EXTRACT -
····················
NO wonder Jeremy Corbyn doesn’t want a general election just now.
The Government is falling apart before our eyes, but according to the opinion polls Labour is on just 22 per cent of the vote. It is a pathetic showing for a main opposition party at a time when it should be sailing ahead.
Corbyn — branded a chicken by Boris Johnson for blocking a snap election — is doing so much worse than he did in his unexpectedly strong 2017 election campaign.
That’s because voters have seen so much more of this unreconstructed Marxist than they had then. And the more they see, the less they like it.
Gradually it is dawning on the country that the economic policies advanced by Corbyn and his even more left-wing shadow chancellor, John McDonnell, would not so much redistribute national wealth as obliterate it.
Earlier this week McDonnell came up with his latest wheeze for robbing the rich and — as he sees it — giving to the poor.
He promised to give private tenants a “right to buy” their homes at a discount. I can see why this policy might initially seem attractive to young people who have been priced out of the housing market — a group with whom I have a lot of sympathy.
Notionally, the policy may seem little different from Mrs Thatcher’s right to buy which enabled a generation of council house tenants to become homeowners for the first time.
But there is every difference. If private investors were forced to sell their properties at a discount it would crash the housing market. Who would want to buy a property, knowing that the Government could come along at any moment and confiscate it?
VALUE OF PENSIONS WOULD PLUMMET
If you crash the housing market, you crash the mortgage market, too. Private tenants might in theory gain the right to buy their homes, but that will not be much use if banks refuse to lend them any money.
····················
Data items
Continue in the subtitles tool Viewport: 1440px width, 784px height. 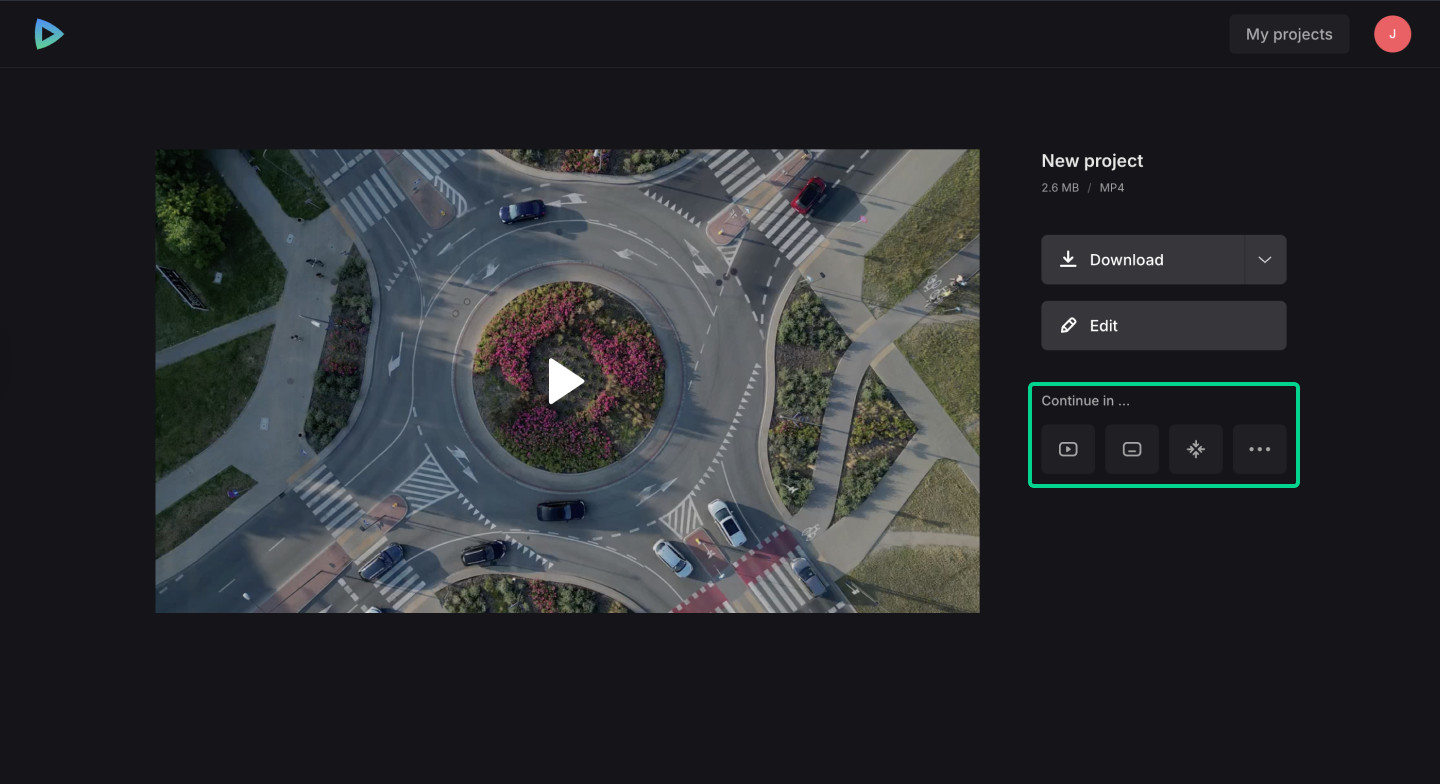[x=1132, y=449]
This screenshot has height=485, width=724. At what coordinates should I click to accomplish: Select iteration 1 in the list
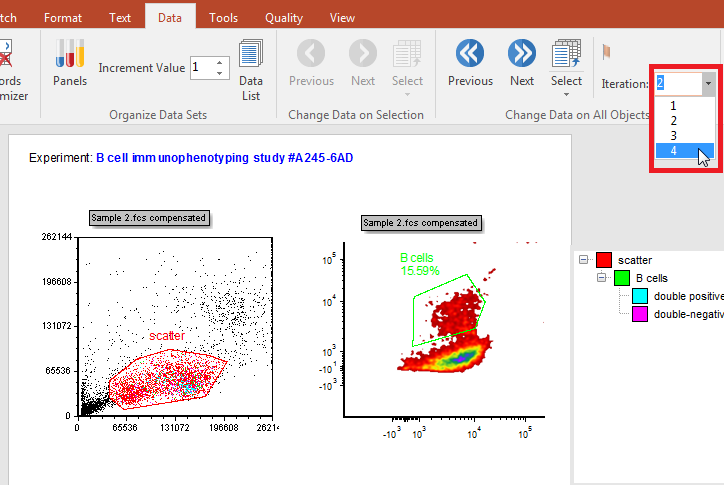coord(674,105)
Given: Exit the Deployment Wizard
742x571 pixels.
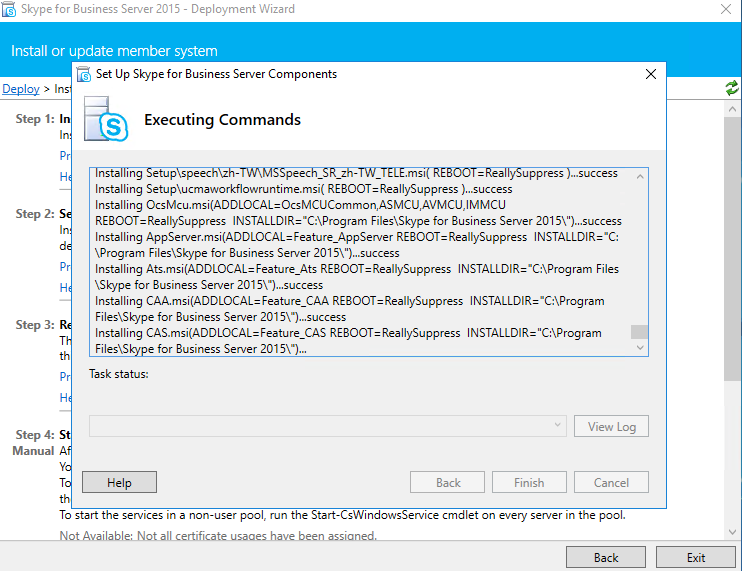Looking at the screenshot, I should pos(695,557).
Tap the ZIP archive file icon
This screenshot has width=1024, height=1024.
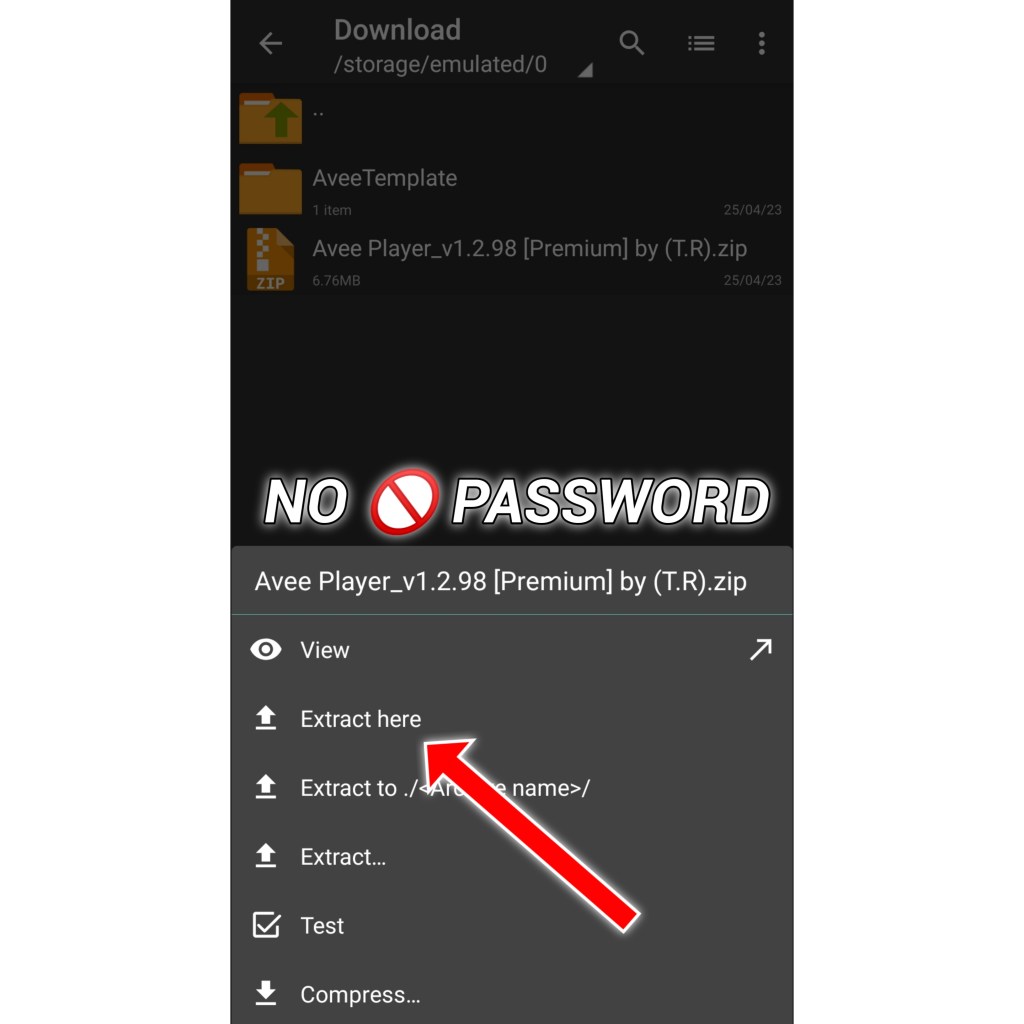coord(270,259)
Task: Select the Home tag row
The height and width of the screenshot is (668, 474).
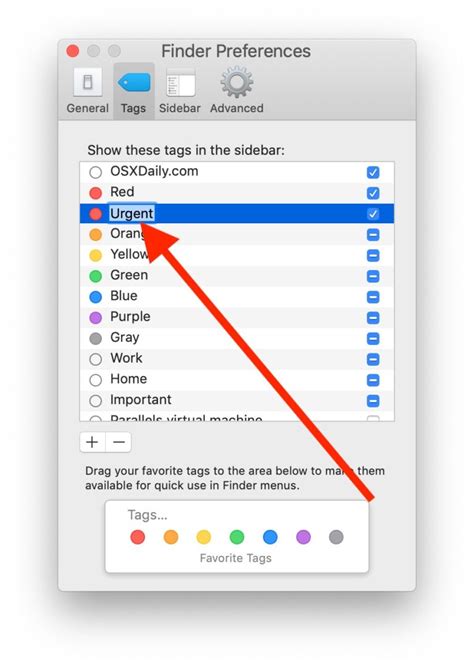Action: tap(237, 380)
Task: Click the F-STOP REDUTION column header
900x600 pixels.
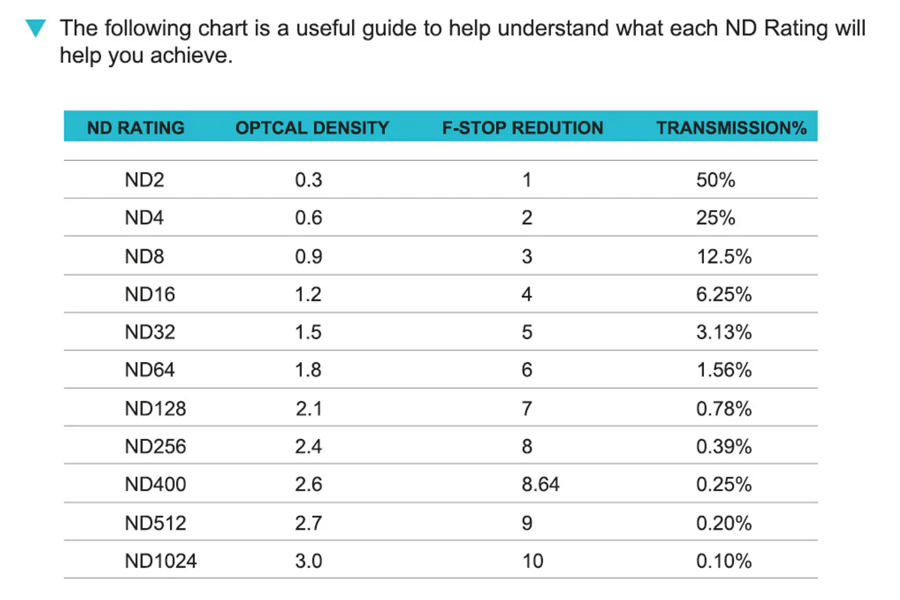Action: point(522,127)
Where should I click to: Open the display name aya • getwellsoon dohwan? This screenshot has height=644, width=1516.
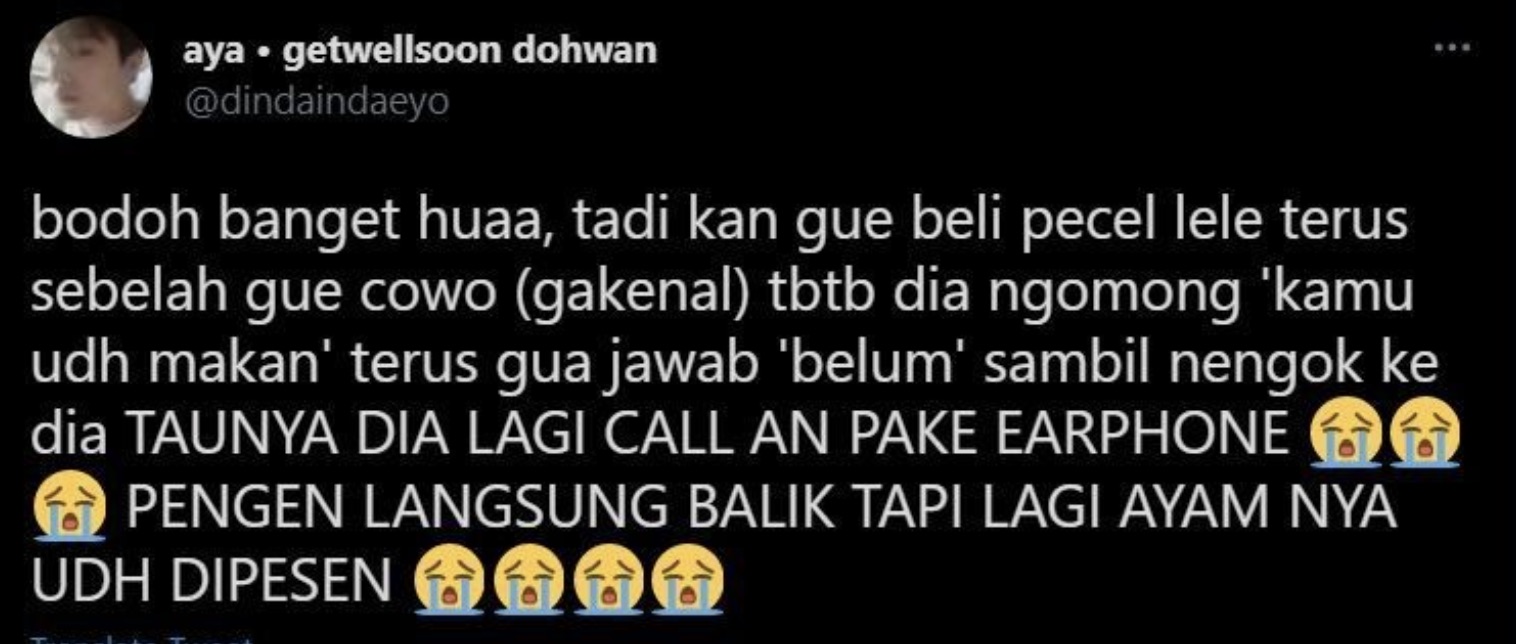(419, 51)
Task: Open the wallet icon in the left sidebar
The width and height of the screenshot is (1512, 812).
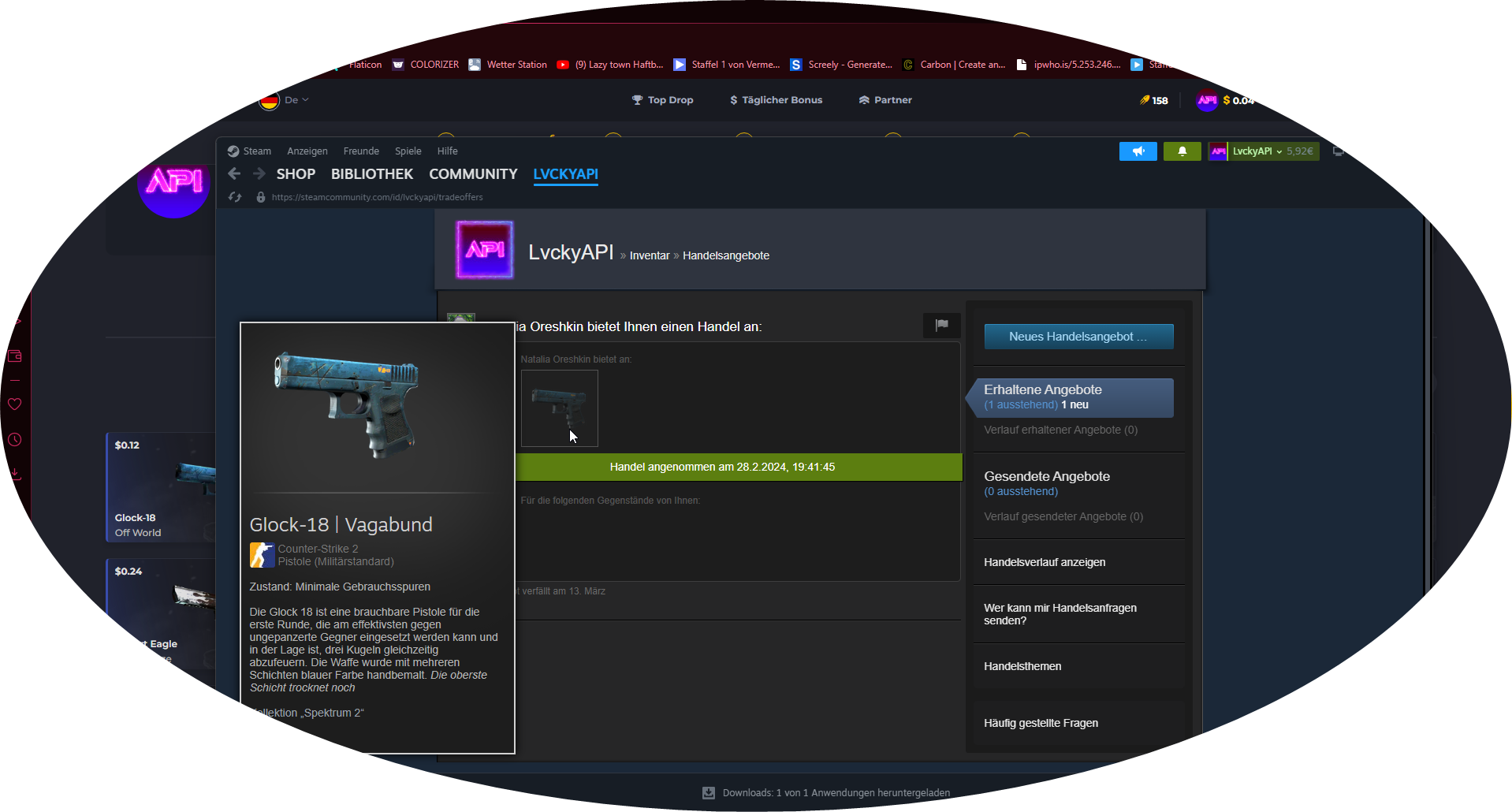Action: coord(14,356)
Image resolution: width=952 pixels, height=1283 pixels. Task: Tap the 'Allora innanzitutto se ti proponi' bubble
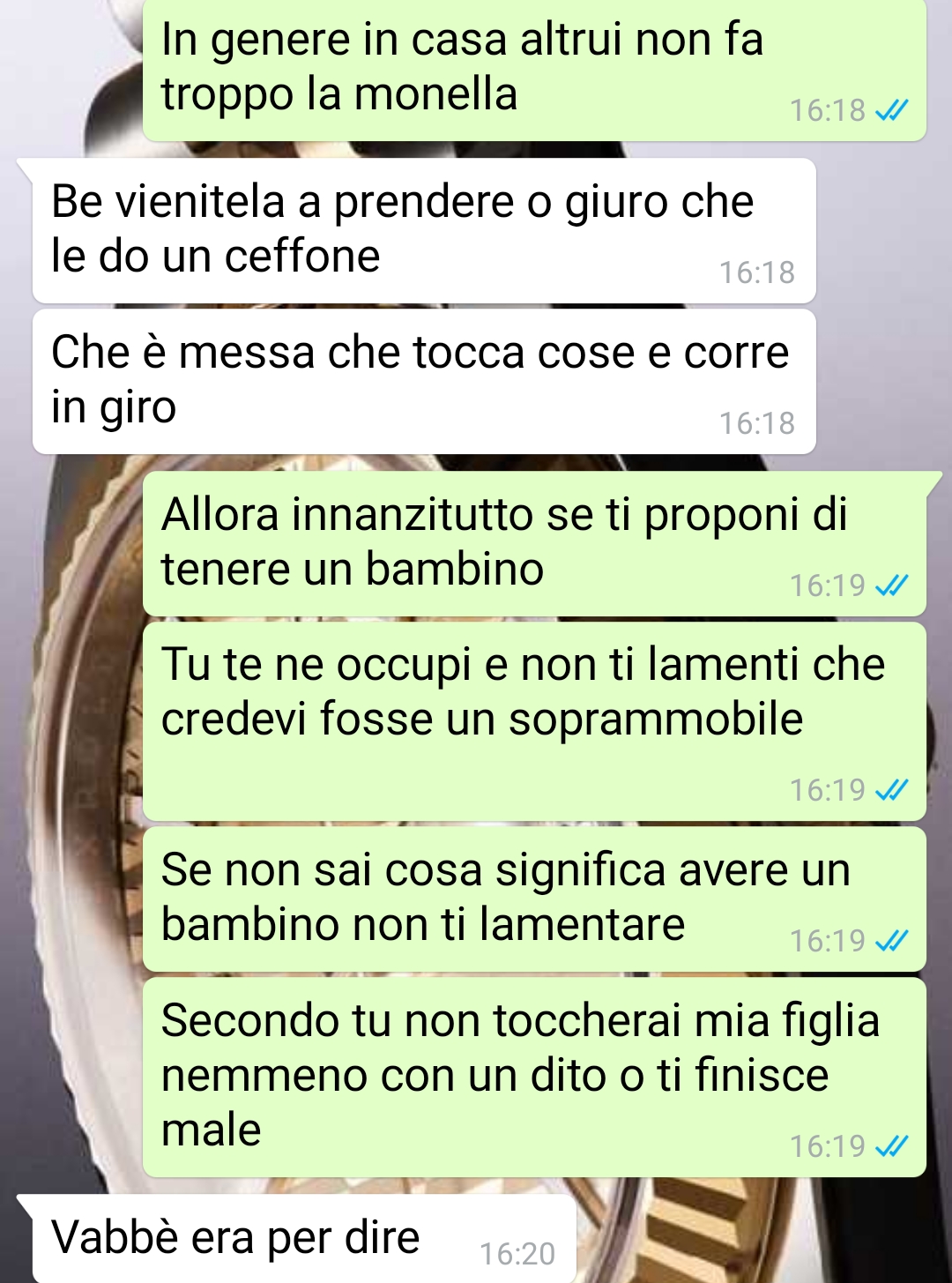click(x=534, y=543)
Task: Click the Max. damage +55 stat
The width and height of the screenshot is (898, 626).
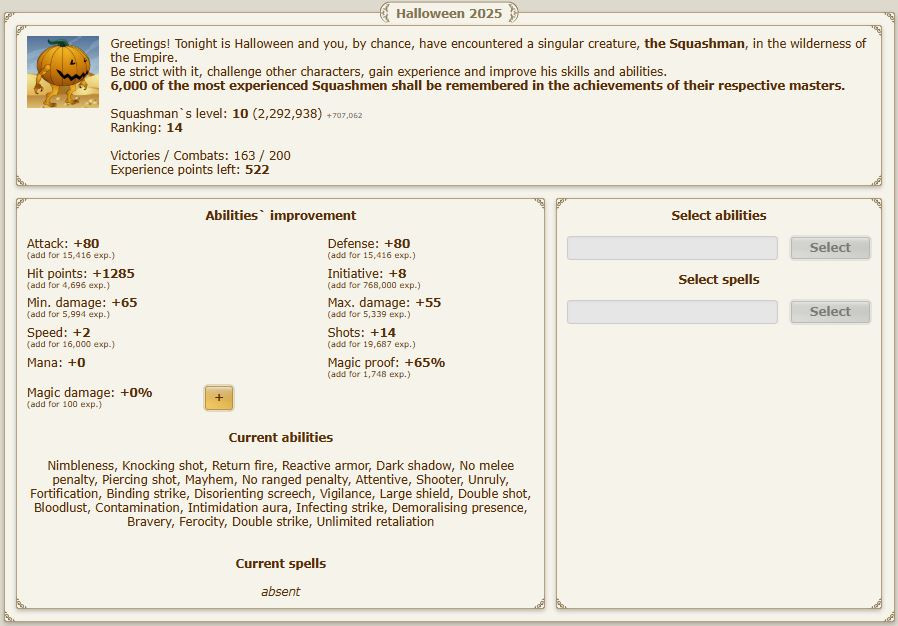Action: (384, 303)
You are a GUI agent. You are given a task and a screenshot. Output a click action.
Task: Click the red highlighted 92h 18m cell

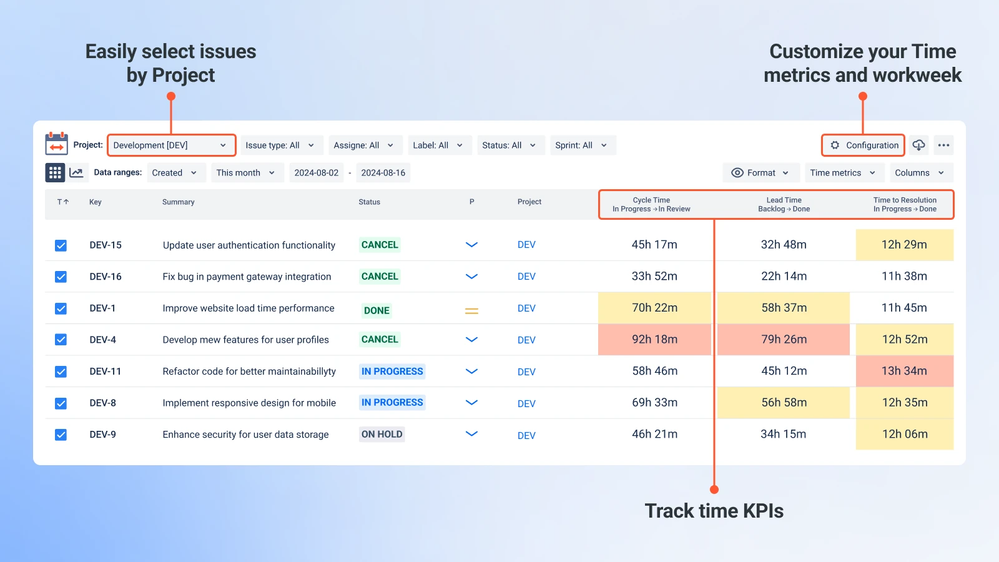tap(654, 340)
····················
BRIEF 1 -
In the opinion piece on Labour's economic plans, reproduce everything from "Notionally, the policy" down to "them any money.".
BRIEF 2 -
Continue the opinion piece on Labour's economic plans from where it stops.

EXERCISE RESULT 1 -
Notionally, the policy may seem little different from Mrs Thatcher’s right to buy which enabled a generation of council house tenants to become homeowners for the first time.
But there is every difference. If private investors were forced to sell their properties at a discount it would crash the housing market. Who would want to buy a property, knowing that the Government could come along at any moment and confiscate it?
VALUE OF PENSIONS WOULD PLUMMET
If you crash the housing market, you crash the mortgage market, too. Private tenants might in theory gain the right to buy their homes, but that will not be much use if banks refuse to lend them any money.

EXERCISE RESULT 2 -
Confiscation is a thread which runs through so much of Labour’s programme.
McDonnell has already announced a plan to snatch ten per cent of the shares of all private companies with more than 250 employees.
He wants to put these shares into what he calls an inclusive ownership fund, invested on behalf of the workers.
The workers shouldn’t get too excited, though. They would be allowed a maximum of £500 a year in dividends — and that only if their company was able to pay a dividend.
Meanwhile, the value of ordinary people’s pensions would plummet by far more than £500. According to an analysis by law firm Clifford Chance, workers would gain £1billion — but overall, investors would lose £300billion as share values crashed.
Labour’s plan would dilute a company’s shares, effectively confiscating wealth from existing shareholders.
Corbyn and McDonnell promote a fantasy that shareholders are a bunch of capitalist fatcats.
Yet the reality is that almost everyone who works in the private sector is indirectly a shareholder. Share investments form the bedrock of the pension funds on which we will rely in old age.
Even if McDonnell was only helping himself to ten per cent of company shares initially, he could be sure to come back for more when his tax revenues failed to match his vast spending plans.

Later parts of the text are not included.